Giving grants for research and community-building
HBCU libraries, as well as other research centers, universities and museums are benefiting from grants given by the Getty Foundation as part of its ongoing Black Visual Arts Archives program. In August, it awarded $1.5 million to seven institutions, including the Amistad Research Center in New Orleans, Cal State Los Angeles and Visual AIDS in New York.
The goal is to enable groups to organize, preserve and digitize vast archives that have thus far remained largely uncatalogued and unavailable to scholars — and to build community between archive stewards, says Getty Foundation senior program officer Miguel de Baca, who has been meeting with potential grantees and logging hundreds of hours of travel in what he calls a "bespoke" process of identification.
De Baca knew from personal experience that there was an urgent need for these disparate, often hidden archives to be made widely available.
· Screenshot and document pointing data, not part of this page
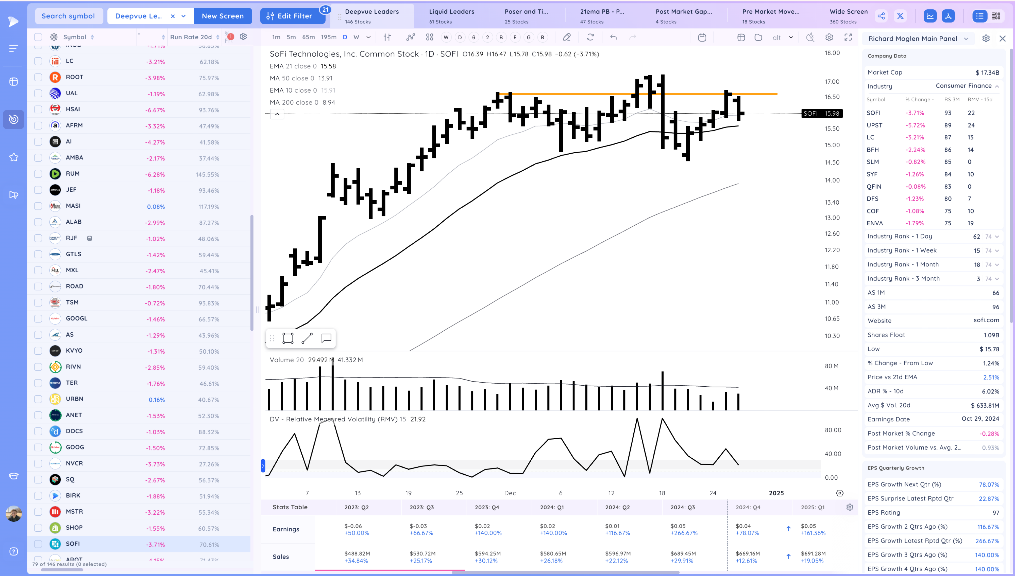1015x576 pixels.
Task: Click the Search symbol field
Action: point(68,16)
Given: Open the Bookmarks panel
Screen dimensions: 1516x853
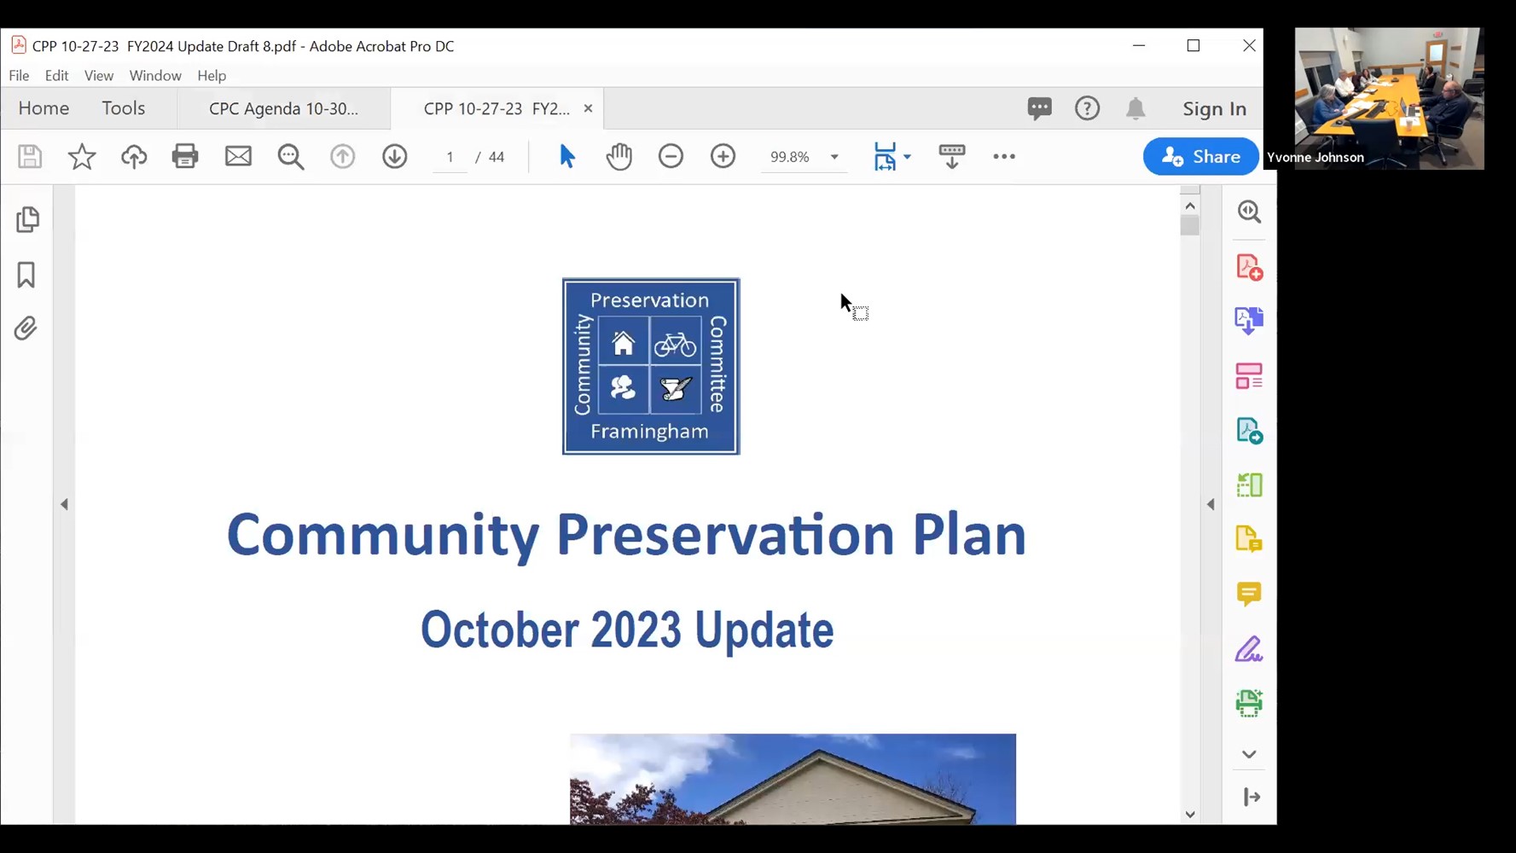Looking at the screenshot, I should [26, 276].
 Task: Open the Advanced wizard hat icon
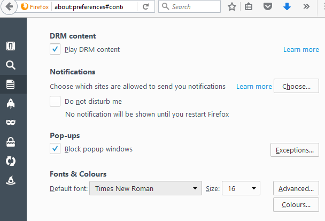pos(11,180)
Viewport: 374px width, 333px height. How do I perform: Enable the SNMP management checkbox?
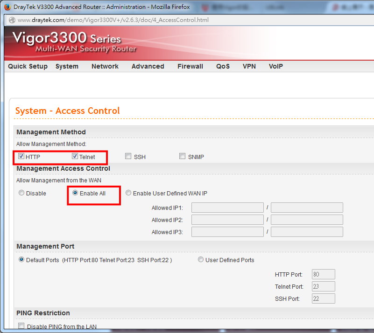(x=183, y=157)
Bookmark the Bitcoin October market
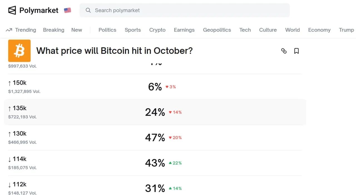This screenshot has height=195, width=356. 296,51
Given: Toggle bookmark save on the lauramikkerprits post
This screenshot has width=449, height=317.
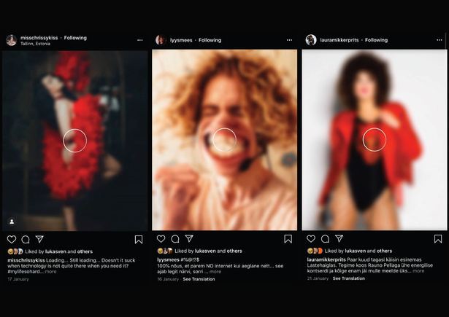Looking at the screenshot, I should click(x=438, y=239).
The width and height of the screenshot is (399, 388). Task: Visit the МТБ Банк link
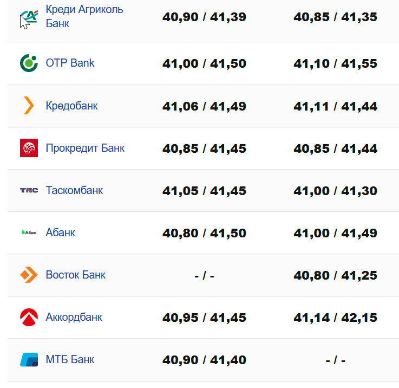coord(70,359)
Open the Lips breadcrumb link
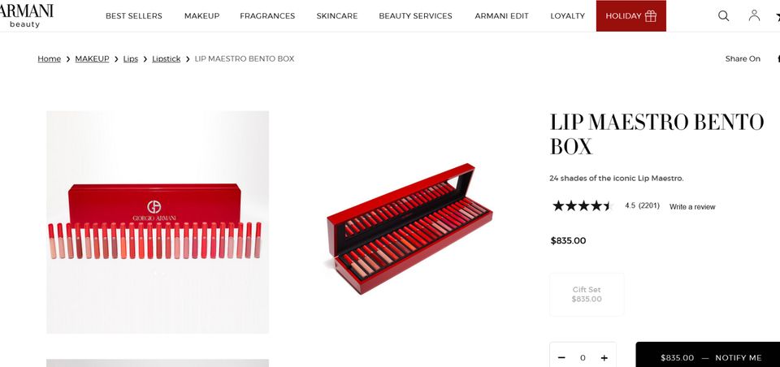The width and height of the screenshot is (780, 367). point(130,58)
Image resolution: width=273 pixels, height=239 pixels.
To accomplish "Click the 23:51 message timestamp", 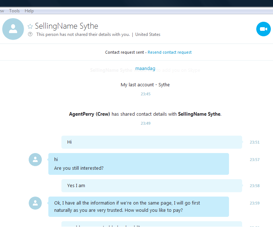I will click(x=254, y=142).
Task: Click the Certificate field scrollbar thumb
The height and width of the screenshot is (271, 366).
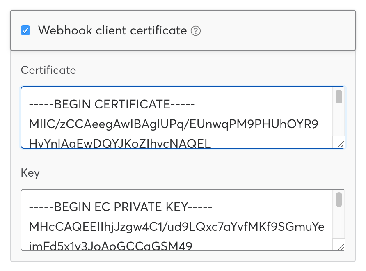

In 2003 he took an African American art history class in graduate school, and when he tried to put together a bibliography, he found it difficult to find primary sources. In 2021 he assembled members of the HBCU Library Alliance "to hear and assess the universe of needs among Black archivists in particular." He later interviewed nearly two dozen historians of African American art history and visual culture studies to pinpoint collective needs.
Collecting and displaying indelible images
It's not all about archives, of course, says Jim Ganz, the Getty's senior curator of photographs. The Getty's collection is largely white by virtue of its focus on pre-20th-century European art. The photography department is an outlier in that its collection begins with the earliest images and continues to modern day — this allows the department to be especially representative. One of the best ways to accomplish parity is through acquisitions, Ganz says, and his team of seven curators regularly acquires work by Black photographers.
"Every single object that comes into the collection changes the whole collection," Ganz says. "It might be subtle, but it creates crosscurrents and ripples that you might not predict."
Ganz says that photographer Adger Cowans once told him that one of the most established histories of photography, published by Beaumont Newhall, doesn't feature a single Black artist. Similarly, in 1995, the Getty published a handbook of its photography collection, featuring 200 images, none by artists of color, Ganz says.
"We are really trying to expand that canon so that these kinds of things never happen again," Ganz says.
Since 2019, the Getty has staged six major exhibitions of Black photography, including one featuring the work of New York's Kamoinge Workshop — a collective of Black photographers formed in 1963 — an exhibition with Dawoud Bey and Carrie Mae Weems in dialogue; and another spotlighting prominent Afro Cuban photographer Maria Magdalena Campos-Pons. Next year it will stage a traveling exhibition that just opened at the National Gallery of Art in Washington, D.C., titled "Photography and the Black Arts Movement, 1955-1985."
The National Gallery of Art also owns a print of an 1863 photo, "The Scourged Back," which shows the heavily scarred back of an escaped slave. A copy of the same photo was recently targeted for removal by Trump officials from a national park in Georgia and has since emerged as the latest flashpoint in the administration's efforts to minimize the brutal history of slavery in America.
Ganz says the travails of the Smithsonian and national parks make him "more motivated to do the work that we're doing. Let's just keep going."